> Date: Thu, 24 Jun 2004 17:52:44 +0200
> From: Theo van Veen <[log in to unmask]>
>
>>>> And ... why do you have kb.title and kb.author anyway? Surely
>>>> these are just dc.title and dc.author using 'exact' rather than a
>>>> word relation?
>>>
>>> Author is not in DC so nees to be in a separate indexset.
>>
>> No, the DC context-set does have an author index. It's called
>> "creator".
>
> As a legacy we have a different creator index and author index for
> different records in the same database.
Oh, OK. Then I think your decision to use a separate, private,
"author" index makes perfect sense.
> In the future however we might make a distinction between creators
> and their role. So when you search for author =xyz you will only
> find athors with that name but when you search for creator=xyz, you
> will find painters with that name, authors, composers and so on. As
> these roles are refinements of the dc:creator element I assume this
> index set should become part of a dcterms index set.

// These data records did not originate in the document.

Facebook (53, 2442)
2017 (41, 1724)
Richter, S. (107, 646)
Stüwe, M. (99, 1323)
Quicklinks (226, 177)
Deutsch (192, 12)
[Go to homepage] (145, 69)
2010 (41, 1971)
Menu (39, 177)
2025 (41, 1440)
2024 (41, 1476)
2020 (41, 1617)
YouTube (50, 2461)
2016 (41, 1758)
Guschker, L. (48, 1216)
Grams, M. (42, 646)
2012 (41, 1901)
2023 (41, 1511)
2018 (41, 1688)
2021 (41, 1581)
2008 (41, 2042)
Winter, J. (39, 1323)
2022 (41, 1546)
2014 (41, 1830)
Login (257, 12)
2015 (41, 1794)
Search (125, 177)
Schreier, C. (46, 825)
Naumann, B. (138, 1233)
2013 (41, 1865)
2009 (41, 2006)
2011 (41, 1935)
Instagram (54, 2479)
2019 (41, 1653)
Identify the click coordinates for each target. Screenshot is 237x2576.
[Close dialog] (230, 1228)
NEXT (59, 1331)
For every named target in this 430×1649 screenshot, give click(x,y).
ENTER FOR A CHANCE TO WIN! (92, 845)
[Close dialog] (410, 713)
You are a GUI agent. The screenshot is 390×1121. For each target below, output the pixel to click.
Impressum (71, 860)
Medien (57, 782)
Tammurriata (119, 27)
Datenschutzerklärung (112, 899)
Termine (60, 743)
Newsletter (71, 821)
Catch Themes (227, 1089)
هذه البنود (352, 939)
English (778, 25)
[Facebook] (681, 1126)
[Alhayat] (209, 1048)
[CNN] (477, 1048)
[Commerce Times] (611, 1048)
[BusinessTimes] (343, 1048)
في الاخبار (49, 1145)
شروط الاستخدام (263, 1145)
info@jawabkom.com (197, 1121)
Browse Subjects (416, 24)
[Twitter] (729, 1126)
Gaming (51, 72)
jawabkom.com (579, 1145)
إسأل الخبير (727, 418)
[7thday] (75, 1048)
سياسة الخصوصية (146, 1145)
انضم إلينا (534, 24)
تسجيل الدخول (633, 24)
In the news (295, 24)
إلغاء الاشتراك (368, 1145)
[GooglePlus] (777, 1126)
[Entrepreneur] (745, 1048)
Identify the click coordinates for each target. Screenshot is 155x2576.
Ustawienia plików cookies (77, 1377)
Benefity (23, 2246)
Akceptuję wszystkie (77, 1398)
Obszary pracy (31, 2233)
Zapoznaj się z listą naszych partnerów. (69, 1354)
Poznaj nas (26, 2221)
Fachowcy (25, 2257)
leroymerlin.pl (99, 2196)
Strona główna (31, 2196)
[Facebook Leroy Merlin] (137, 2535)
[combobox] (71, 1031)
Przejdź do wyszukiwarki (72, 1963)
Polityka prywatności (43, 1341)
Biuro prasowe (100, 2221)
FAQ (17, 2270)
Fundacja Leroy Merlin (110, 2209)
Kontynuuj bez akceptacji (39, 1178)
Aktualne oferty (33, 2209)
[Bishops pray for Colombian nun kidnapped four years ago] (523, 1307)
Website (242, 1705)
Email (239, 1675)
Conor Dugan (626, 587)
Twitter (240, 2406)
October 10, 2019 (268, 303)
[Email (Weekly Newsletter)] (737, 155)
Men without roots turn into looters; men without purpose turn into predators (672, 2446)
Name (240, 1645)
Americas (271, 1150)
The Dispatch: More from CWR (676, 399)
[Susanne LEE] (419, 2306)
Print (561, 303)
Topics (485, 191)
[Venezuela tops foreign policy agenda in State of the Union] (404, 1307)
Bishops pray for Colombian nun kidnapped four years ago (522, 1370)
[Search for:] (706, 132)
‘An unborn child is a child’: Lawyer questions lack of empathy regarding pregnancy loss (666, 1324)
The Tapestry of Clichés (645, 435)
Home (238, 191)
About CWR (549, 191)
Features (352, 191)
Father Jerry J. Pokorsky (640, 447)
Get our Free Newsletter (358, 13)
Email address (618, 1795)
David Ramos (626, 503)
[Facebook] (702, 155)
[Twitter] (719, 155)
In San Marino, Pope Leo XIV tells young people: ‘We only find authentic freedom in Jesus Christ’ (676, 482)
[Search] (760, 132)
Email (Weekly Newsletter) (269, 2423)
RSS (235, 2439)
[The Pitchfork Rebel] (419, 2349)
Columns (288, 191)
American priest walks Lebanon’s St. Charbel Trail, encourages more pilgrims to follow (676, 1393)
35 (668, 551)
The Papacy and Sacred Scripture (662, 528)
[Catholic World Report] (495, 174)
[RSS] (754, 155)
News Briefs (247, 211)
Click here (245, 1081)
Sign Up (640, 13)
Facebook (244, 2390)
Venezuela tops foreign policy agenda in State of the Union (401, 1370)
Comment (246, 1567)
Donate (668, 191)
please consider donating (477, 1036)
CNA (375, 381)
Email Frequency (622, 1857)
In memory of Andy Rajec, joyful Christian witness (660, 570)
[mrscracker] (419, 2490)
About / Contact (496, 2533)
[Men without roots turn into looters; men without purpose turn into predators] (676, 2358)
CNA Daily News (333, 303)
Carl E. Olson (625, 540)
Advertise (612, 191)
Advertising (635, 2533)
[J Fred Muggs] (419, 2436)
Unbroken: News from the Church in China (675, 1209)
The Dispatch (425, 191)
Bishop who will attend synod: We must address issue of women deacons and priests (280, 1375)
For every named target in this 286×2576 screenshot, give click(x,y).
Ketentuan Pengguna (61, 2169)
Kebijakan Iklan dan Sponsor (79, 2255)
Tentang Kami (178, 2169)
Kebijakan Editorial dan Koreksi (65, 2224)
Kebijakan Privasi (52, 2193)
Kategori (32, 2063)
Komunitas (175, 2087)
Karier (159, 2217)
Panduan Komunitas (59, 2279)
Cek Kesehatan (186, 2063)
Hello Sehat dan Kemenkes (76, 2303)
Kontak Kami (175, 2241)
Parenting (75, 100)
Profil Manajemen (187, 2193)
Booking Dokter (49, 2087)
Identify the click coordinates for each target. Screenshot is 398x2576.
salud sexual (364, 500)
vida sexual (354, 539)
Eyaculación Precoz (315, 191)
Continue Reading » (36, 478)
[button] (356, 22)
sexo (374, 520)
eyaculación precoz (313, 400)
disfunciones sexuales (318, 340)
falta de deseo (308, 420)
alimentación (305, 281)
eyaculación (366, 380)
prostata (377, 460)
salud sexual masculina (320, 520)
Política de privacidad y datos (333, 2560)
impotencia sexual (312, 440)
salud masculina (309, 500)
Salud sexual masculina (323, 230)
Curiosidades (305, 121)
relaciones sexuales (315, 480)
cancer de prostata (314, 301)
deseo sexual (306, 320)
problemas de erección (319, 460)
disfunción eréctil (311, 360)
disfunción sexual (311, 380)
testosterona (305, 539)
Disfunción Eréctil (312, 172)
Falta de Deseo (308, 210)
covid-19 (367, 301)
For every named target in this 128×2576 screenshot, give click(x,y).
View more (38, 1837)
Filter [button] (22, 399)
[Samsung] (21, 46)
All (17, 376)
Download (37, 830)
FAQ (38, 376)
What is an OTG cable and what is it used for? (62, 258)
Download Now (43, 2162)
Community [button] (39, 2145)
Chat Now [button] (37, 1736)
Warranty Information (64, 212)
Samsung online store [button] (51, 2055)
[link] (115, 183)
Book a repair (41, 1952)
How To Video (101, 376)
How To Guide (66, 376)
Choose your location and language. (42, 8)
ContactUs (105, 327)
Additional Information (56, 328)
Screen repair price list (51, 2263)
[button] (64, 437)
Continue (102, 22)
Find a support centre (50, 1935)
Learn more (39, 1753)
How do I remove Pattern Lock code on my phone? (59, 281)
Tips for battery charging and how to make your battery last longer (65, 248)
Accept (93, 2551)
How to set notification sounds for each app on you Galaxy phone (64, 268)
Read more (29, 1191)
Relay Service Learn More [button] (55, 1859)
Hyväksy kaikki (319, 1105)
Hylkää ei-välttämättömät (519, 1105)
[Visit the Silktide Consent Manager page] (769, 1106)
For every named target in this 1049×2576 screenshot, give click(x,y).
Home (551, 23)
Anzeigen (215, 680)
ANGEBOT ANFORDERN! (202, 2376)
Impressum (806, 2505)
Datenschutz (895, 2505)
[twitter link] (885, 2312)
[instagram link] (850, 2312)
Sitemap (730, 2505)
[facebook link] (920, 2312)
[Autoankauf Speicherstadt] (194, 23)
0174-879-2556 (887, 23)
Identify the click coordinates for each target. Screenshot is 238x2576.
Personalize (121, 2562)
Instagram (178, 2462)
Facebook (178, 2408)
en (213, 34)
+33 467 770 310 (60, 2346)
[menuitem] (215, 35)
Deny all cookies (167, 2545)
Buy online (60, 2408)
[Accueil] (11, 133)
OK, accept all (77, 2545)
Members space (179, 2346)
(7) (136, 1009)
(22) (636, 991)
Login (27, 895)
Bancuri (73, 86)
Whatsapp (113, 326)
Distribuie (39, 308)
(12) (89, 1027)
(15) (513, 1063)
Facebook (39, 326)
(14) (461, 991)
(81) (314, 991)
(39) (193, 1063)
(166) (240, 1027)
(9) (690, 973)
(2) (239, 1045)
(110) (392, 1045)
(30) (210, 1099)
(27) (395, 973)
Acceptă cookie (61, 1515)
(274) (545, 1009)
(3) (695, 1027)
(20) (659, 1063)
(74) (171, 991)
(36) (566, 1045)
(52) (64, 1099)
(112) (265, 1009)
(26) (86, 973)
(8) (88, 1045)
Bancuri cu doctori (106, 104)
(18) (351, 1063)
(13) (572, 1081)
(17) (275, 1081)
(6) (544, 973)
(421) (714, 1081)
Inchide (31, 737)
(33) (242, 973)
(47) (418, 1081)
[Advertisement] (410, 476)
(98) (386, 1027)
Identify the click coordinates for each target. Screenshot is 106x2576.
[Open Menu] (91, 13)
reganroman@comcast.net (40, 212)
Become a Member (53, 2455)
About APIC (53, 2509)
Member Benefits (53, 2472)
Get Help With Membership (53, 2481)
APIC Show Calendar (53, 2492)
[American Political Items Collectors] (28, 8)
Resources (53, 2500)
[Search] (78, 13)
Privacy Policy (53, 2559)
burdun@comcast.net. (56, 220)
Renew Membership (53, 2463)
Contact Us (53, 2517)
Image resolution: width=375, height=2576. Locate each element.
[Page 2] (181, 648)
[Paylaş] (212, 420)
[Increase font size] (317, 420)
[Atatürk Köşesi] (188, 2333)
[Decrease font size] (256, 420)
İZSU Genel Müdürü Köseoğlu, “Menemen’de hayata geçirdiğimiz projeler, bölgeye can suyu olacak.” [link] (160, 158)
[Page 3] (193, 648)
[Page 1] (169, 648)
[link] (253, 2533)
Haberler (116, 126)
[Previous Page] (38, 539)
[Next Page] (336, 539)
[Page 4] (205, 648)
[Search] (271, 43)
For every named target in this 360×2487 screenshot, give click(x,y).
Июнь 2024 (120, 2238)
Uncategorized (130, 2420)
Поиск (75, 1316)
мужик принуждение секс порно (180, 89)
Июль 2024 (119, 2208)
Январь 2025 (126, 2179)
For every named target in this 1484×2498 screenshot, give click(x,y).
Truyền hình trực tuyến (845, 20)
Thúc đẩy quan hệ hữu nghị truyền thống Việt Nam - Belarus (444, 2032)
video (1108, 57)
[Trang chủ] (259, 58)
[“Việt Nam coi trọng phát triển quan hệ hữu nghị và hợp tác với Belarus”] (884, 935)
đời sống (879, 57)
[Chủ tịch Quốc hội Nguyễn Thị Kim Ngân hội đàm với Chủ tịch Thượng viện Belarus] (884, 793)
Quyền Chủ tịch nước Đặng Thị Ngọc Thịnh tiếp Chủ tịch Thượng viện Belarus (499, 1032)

I'm not sure what dcterms is, but yes, somehow we should have a
standard way of expressing Qualified Dublin Core access points in
CQL. That could be done either with a set that defines a huge number
of indexes, or by defining mutant relation modifiers that act as what
the attribute architecture calls Semantic Qualifiers and Functional
Qualifiers. (I plan to think about this another day.)
> Actually we do not use the index prefixes, they are stripped
> immediately from the index names, but to define them in explain they
> need to be part of a set with a name.
Yup. It is good ZeeRex citizenship to hide your dirty laundry this
way :-)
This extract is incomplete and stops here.